Ospek FIP Unesa yang viral di Twitter. Screenshoot Twitter/com/rafirizqu19
Dulu, saya amat bangga bisa terlibat dalam kehidupan ospek selama 3 tahun. Saya merasa berjasa membentuk karakter adik-adik angkatan melalui ospek. Saya merasa mengenalkan kehidupan kampus dan kehidupan nyata kepada mereka dengan baik. Saya merasa menyelamatkan mereka dari mental tempe. Tapi nyatanya? Semua itu omong kosong.
Beberapa tahun setelah tidak terlibat ospek, saya baru sadar. Sebenarnya sistem yang selama ini dilakukan tidak benar. Saya sudah sempat memperingatkan adik angkatan, namun gagal. Mereka malah menilai saya membangkang dari konsep yang seharusnya ada.
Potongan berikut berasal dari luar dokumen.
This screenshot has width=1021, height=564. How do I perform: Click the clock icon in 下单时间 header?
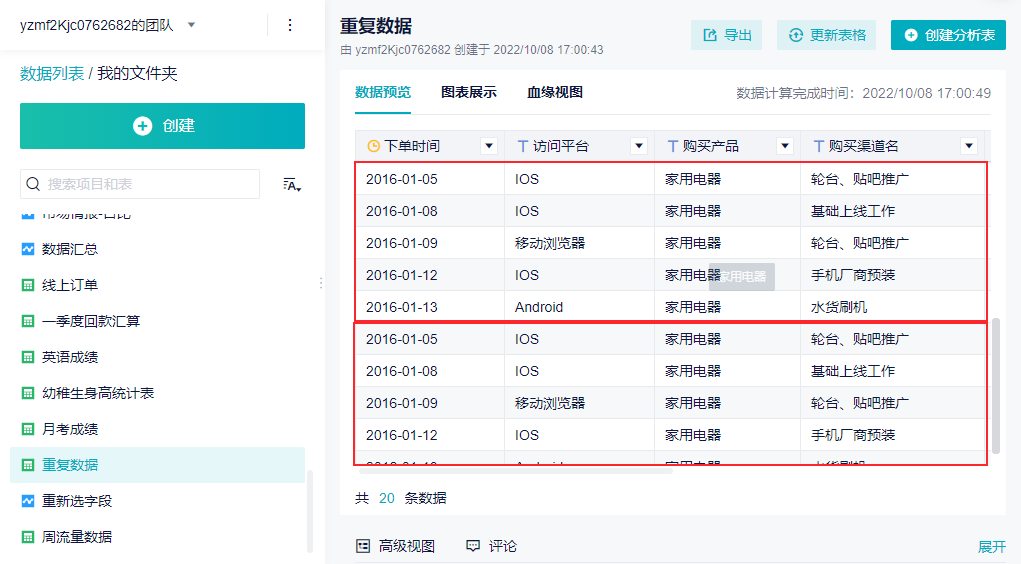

Ada beberapa hal yang baru saya sadari ketika sudah keluar dari dunia ospek. Yang pertama, permainan tensi Komdis dengan dalih pelatihan mental adalah bualan belaka, Hal tersebut tidak lebih baik daripada kekerasan verbal. Bayangkan, anak yang terlambat, tidak memakai atribut dengan lengkap, atau berani mengutarakan pendapat, malah dibentak-bentak di hadapan ribuan orang. Jangankan Maba, saya sudah setua ini kalau diperlakukan demikian tentu sakit hati. Hasilnya, trauma menggores hati baik disadari maupun tidak.
Kedua, manfaat-manfaat yang ditawarkan dari konsep tensi tersebut benar-benar palsu. Entah siapa yang pertama kali mengajarkan hal itu sampai kami jadi terbual. Alih-alih mendapat masalah seperti bentakan, tugas menumpuk dalam sehari, atau menolong teman dari ancaman senior dengan alasan solidaritas, saya malah medapatkan masalah seperti penyusunan artikel atau makalah, membuat koneksi dengan orang dalam maupun luar kampus, public speaking, dan mencari kesempatan prestasi seperti lomba atau pertukaran pelajar.
Hasilnya, meski saya sudah pernah menjadi peserta dan panitia ospek berkali-kali, saya tidak benar-benar bisa merasakan manfaat dari verbal punishment itu. Jika merasa tertekan, saya tidak bisa benar-benar menyuarakan pendapat. Saya malah kesulitan mengatasi anxiety dan insecurity. Teman-teman lain yang juga pernah menjadi Komdis pun tak sepenuhnya bisa mengaplikasikan ajaran mereka terdahulu.
Selain itu, sebenarnya konsep Komdis ini malah mengajarkan kita untuk memiliki sifat manipulatif. Bagaimana tidak, para maba diminta memaafkan Komdis yang telah melakukan kekerasan verbal terhadap mereka. Alasannya adalah selama ini mereka melakukan demi kebaikan maba tersebut tanpa persetujuan darinya. Tindakan ini menurut saya cukup manipulatif dan tidak baik diterapkan di kehidupan sehari-hari. Apapun alasannya, kekerasan tetap tidak bisa dibenarkan.